Version 0.58.0 (20 September 2023)
Table of Contents
This is a major Numba release. Numba now uses towncrier to create the release notes, so please find a summary of all noteworthy items below.
Highlights
Added towncrier
This PR adds towncrier as a GitHub workflow for checking release notes.
From this PR onwards every PR made in Numba will require a appropriate
release note associated with it. The reviewer may decide to skip adding
release notes in smaller PRs with minimal impact by addition of a
skip_release_notes
label to the PR.
(PR-#8792)
The minimum supported NumPy version is 1.22.
Following NEP-0029, the minimum supported NumPy version is now 1.22.
(PR-#9093)
Add support for NumPy 1.25
Extend Numba to support new and changed features released in NumPy 1.25.
(PR-#9011)
Remove NVVM 3.4 and CTK 11.0 / 11.1 support
Support for CUDA toolkits < 11.2 is removed.
(PR-#9040)
Removal of Windows 32-bit Support
This release onwards, Numba has discontinued support for Windows 32-bit operating systems.
(PR-#9083)
The minimum llvmlite version is now 0.41.0.

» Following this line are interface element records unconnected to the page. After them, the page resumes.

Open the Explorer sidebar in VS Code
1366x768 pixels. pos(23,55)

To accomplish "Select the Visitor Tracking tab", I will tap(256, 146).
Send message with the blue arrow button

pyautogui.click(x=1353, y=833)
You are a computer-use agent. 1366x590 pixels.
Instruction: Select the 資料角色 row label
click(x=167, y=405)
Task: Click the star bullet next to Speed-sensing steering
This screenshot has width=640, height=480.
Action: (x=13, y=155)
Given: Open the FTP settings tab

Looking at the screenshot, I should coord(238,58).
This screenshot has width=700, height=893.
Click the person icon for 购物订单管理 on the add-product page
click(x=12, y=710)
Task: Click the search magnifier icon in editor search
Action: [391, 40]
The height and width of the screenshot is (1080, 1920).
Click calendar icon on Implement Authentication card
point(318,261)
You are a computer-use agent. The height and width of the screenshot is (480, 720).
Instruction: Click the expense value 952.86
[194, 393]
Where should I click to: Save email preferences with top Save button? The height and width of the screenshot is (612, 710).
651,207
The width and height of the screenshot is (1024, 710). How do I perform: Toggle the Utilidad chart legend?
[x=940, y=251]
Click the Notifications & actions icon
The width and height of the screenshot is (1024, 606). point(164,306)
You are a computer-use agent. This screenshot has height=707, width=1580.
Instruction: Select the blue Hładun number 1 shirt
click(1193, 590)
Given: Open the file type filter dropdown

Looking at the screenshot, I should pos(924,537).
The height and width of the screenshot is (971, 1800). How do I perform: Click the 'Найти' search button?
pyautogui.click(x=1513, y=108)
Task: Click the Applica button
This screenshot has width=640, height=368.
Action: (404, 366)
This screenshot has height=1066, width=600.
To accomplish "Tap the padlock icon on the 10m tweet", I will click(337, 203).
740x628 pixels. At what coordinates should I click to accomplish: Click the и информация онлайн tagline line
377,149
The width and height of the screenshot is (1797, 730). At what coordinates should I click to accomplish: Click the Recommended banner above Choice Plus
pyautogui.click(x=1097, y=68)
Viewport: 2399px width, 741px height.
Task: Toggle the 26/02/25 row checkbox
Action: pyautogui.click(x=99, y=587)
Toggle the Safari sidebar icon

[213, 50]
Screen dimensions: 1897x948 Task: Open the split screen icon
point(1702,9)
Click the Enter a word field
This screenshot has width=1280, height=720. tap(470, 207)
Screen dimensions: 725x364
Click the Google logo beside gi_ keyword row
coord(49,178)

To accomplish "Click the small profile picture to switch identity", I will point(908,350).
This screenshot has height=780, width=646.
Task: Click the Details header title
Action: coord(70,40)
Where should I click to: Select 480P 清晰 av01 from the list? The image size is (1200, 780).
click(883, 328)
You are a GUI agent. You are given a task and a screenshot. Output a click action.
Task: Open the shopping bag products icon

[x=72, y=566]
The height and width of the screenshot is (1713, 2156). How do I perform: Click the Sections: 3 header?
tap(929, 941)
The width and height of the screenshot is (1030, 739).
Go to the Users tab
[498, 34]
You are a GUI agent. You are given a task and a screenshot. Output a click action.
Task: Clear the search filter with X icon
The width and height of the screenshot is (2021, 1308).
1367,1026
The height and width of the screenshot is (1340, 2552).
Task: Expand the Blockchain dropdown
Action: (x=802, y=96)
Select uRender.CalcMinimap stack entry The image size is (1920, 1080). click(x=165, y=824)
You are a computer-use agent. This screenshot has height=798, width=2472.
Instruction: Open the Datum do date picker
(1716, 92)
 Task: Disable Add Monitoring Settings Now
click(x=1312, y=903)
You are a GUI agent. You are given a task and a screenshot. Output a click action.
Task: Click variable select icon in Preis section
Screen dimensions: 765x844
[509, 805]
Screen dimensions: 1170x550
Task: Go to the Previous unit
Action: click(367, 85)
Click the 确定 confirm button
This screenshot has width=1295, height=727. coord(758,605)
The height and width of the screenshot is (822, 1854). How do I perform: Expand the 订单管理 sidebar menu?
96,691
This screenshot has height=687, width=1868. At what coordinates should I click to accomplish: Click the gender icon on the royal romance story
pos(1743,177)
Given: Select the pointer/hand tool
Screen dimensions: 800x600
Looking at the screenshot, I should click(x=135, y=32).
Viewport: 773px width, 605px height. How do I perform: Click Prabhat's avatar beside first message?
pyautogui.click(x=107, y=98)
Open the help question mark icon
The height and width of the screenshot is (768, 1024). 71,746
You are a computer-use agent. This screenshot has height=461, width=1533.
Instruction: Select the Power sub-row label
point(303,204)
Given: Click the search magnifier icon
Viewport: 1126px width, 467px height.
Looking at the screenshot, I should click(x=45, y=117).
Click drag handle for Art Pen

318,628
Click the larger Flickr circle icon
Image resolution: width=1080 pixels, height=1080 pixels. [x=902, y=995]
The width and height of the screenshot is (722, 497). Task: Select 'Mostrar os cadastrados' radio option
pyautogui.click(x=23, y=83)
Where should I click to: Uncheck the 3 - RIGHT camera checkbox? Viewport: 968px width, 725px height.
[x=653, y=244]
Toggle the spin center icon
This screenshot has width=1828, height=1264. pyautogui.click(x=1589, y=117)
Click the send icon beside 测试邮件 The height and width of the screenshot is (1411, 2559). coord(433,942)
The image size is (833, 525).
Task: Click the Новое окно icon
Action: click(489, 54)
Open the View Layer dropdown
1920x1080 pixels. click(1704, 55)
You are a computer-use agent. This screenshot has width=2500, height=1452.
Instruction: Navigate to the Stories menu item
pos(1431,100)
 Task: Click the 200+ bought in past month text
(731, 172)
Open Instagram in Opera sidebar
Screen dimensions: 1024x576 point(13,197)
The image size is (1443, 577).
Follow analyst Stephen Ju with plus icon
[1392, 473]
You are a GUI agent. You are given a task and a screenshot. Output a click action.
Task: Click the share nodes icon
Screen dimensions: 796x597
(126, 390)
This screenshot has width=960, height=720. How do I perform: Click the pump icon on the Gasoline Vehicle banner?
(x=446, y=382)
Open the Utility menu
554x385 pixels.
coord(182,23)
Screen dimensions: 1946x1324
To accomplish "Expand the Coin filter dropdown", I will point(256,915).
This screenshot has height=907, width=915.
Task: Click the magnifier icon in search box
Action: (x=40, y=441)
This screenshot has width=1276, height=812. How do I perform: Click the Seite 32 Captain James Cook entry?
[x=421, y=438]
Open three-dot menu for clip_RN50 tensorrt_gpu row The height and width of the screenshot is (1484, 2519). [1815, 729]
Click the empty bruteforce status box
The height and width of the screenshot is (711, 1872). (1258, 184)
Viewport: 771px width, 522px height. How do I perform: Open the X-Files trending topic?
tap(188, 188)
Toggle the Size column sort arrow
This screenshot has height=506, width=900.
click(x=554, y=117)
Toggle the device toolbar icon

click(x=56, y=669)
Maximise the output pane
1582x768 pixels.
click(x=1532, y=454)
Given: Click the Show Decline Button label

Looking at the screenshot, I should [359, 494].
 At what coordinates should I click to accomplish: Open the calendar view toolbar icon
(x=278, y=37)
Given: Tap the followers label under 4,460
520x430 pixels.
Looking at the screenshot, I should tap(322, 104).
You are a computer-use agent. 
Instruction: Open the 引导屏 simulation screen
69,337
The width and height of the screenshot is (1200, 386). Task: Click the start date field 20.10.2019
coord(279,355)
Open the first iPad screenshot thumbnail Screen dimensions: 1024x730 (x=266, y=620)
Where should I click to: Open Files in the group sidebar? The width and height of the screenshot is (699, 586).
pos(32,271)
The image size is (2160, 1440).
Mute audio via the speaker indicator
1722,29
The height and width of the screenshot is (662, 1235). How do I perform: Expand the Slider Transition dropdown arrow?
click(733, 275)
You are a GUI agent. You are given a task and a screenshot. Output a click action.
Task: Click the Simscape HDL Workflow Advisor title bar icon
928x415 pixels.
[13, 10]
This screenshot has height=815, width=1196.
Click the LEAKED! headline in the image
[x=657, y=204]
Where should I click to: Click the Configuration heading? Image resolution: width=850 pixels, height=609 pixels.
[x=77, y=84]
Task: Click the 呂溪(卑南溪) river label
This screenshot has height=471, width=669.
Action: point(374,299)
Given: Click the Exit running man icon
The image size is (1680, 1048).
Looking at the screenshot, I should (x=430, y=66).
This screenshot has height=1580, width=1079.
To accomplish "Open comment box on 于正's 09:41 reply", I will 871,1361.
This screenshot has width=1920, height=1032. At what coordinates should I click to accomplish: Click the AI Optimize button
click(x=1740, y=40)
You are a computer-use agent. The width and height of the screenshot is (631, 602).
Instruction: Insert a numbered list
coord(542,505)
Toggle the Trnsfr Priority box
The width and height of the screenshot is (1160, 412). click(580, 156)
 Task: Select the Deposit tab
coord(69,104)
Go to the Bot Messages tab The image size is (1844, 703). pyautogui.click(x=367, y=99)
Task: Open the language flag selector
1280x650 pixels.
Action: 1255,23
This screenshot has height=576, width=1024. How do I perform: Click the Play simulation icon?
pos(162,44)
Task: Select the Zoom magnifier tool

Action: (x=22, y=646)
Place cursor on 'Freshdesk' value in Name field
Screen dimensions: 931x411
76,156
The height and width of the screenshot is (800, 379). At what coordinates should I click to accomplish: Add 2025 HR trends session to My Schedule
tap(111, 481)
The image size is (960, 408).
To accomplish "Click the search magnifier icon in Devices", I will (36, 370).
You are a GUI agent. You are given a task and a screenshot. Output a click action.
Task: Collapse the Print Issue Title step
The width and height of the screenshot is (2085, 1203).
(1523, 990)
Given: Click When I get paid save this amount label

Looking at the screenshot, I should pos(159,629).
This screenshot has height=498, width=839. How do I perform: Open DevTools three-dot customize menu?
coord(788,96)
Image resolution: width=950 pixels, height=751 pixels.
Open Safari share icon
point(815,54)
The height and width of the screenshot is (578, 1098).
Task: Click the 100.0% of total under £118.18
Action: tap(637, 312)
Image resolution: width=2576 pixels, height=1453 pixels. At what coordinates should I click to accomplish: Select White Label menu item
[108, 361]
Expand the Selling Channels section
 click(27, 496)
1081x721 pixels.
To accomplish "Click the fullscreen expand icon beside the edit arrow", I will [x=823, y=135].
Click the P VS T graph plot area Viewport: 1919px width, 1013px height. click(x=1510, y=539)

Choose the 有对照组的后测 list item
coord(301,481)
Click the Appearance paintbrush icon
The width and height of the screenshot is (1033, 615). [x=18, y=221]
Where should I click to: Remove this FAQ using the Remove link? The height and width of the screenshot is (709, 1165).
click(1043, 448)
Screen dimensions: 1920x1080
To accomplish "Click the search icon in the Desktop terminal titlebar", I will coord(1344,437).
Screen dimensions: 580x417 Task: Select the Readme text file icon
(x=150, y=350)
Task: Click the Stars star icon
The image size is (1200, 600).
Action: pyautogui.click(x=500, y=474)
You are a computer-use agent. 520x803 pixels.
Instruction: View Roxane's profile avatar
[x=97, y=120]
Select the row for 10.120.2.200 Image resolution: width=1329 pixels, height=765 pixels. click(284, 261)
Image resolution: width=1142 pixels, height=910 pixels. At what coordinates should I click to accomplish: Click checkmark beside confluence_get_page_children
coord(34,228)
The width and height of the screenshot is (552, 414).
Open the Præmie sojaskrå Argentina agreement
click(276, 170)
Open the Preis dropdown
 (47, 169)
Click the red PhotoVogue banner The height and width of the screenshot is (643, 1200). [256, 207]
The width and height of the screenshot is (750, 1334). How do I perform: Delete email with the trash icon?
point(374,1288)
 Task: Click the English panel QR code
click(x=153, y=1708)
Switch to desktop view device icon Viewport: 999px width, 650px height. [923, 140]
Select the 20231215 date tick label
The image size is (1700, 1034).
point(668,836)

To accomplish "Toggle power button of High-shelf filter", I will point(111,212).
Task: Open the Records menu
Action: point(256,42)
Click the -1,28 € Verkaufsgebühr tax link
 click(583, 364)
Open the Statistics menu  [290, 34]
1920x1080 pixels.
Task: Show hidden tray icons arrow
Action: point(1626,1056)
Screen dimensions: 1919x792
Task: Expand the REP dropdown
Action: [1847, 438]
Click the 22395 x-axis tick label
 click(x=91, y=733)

The minimum required version of llvmlite is now version 0.41.0.
(PR-#8916)
Added RVSDG-frontend
This PR is a preliminary work on adding a RVSDG-frontend for processing bytecode. RVSDG (Regionalized Value-State Dependence Graph) allows us to have a dataflow-centric view instead of a traditional SSA-CFG view. This allows us to simplify the compiler in the future.
(PR-#9012)
New Features
numba.experimental.jitclass
gains support for __*matmul__
methods.
numba.experimental.jitclass
now has support for the following methods:
__matmul__
__imatmul__
__rmatmul__
(PR-#8892)
numba.experimental.jitclass
gains support for reflected -dunder- methods.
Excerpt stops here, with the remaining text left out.